Stemming and Lemmatization: What Are They and How to Use Them in Data Analysis

In data analysis, it’s often useful to group similar words together. Different word inflections can have the same meaning, so it can be beneficial to treat them as the same word. For example, instead of handling the words “swimmer”, “swimming”, and “swim” individually, we can treat them as the same word, which is “swim”. To do this, we can use two approaches, stemming and lemmatization.

What Is Stemming?

Stemming is a crude attempt at generating the root word form. It commonly returns a word that is simply the first several characters of any word form. There are several different versions of stemming algorithms available, but the most commonly used ones are the Porter stemmer and the Snowball stemmer.

To perform stemming, you must import the PorterStemmer from the NLTK library. Here’s an example of how to do it:

from nltk.stem import PorterStemmer
stemmer = PorterStemmer()
test_word = "swimming"
word_stem = stemmer.stem(test_word)
print(word_stem)

The output of this code is “swim”.

What Is Lemmatization?

Lemmatization takes those inflected word forms and returns them to their base form, root or lemma. To achieve this, you need some context of the word to use, such as whether it is an adjective or a noun.

To perform lemmatization, you must import the WordNetLemmatizer from the NLTK library. Here’s an example of how to do it:

from nltk.stem import WordNetLemmatizer
lemmatizer = WordNetLemmatizer()
test_word = "swimming"
word_lemmatize = lemmatizer.lemmatize(test_word)
word_lemmatize_verb = lemmatizer.lemmatize(test_word, pos="v")
word_lemmatize_adj = lemmatizer.lemmatize(test_word, pos="a")
print(word_lemmatize, word_lemmatize_verb, word_lemmatize_adj)

The output of this code is “swimming swim swim”.

Differences Between Stemming and Lemmatization

There are several differences between lemmatization and stemming. For instance, stemming can work on words without knowing their context, so it has lower accuracy, but it is faster than lemmatization. In addition, word lemmatizing returns you a real word even in those cases when it is not the same word. It may be a synonym, but you get a real word. Therefore, if you care about the speed and not about accuracy, use stemming, but, if accuracy is more important to you, use lemmatization.

Stemming Non-English Words

You can also stem non-English words using the NLTK stemmer. It can stem thirteen languages besides English, such as French, Spanish, and Portuguese.

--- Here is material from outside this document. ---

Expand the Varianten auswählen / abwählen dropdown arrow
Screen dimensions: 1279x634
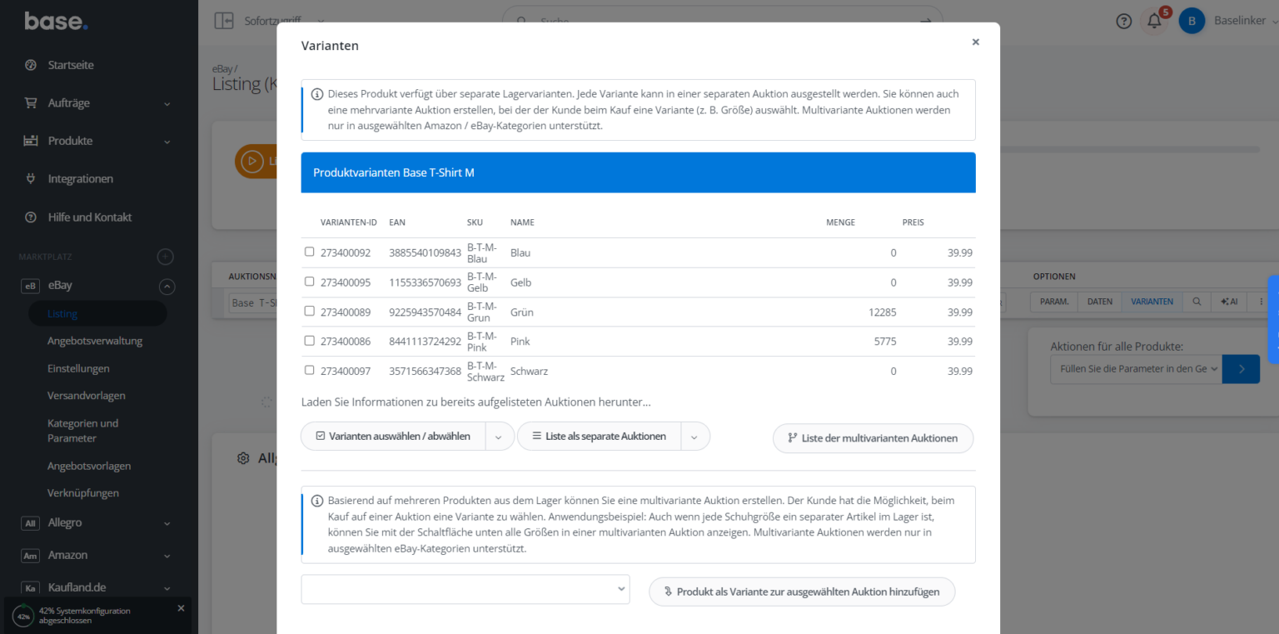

To use the NLTK stem function to classify some non-English words, you can use the following code:

from nltk.stem import SnowballStemmer
french_stemmer = SnowballStemmer(‘french’)
print(french_stemmer.stem(“French word”))

Getting Synonyms and Antonyms from WordNet

As you can perform lemmatization using WordNet, you can also use it for getting synonyms and antonyms. WordNet is a large database built for natural language processing, including brief definitions and collections of synonyms.

To get WordNet definitions, you can use the following code:

from nltk.corpus import wordnet
syn = wordnet.synsets(“pain”)
print(syn[0].definition())
print(syn[0].examples())

The output of this code is “a symptom of some physical disorder or hurt” and “the patient developed severe pain and distension”.

You can also use WordNet to obtain synonymous words by running the code as follows:

from nltk.corpus import wordnet
synonyms = []
for syn in wordnet.synsets(‘computer’):
for lemma in syn.lemmas():
synonyms.append(lemma.name())
print(synonyms)

The output of this code is “computer, computing machine, computing device, data processor, electronic computer, information processing system, calculator, reckoner, figurer, estimator, computer”.

In a similar manner, you can get some antonyms from WordNet by running the code as follows. However, before you add your words to the array, make sure you check their lemmas.

from nltk.corpus import wordnet
antonyms = []
for syn in wordnet.synsets(“big”):
for l in syn.lemmas():
if l.antonyms():
antonyms.append(l.antonyms()[0].name())
print(antonyms)

The output of this code is “small, little, tiny”.

Conclusion

Stemming and lemmatization are two approaches to treating similar words as the same word. Stemming is a less thorough approach that is faster but has lower accuracy. Lemmatization is a more thorough approach that is slower but has higher accuracy. You can also use the NLTK stemmer and WordNet to stem non-English words and to find synonyms and antonyms.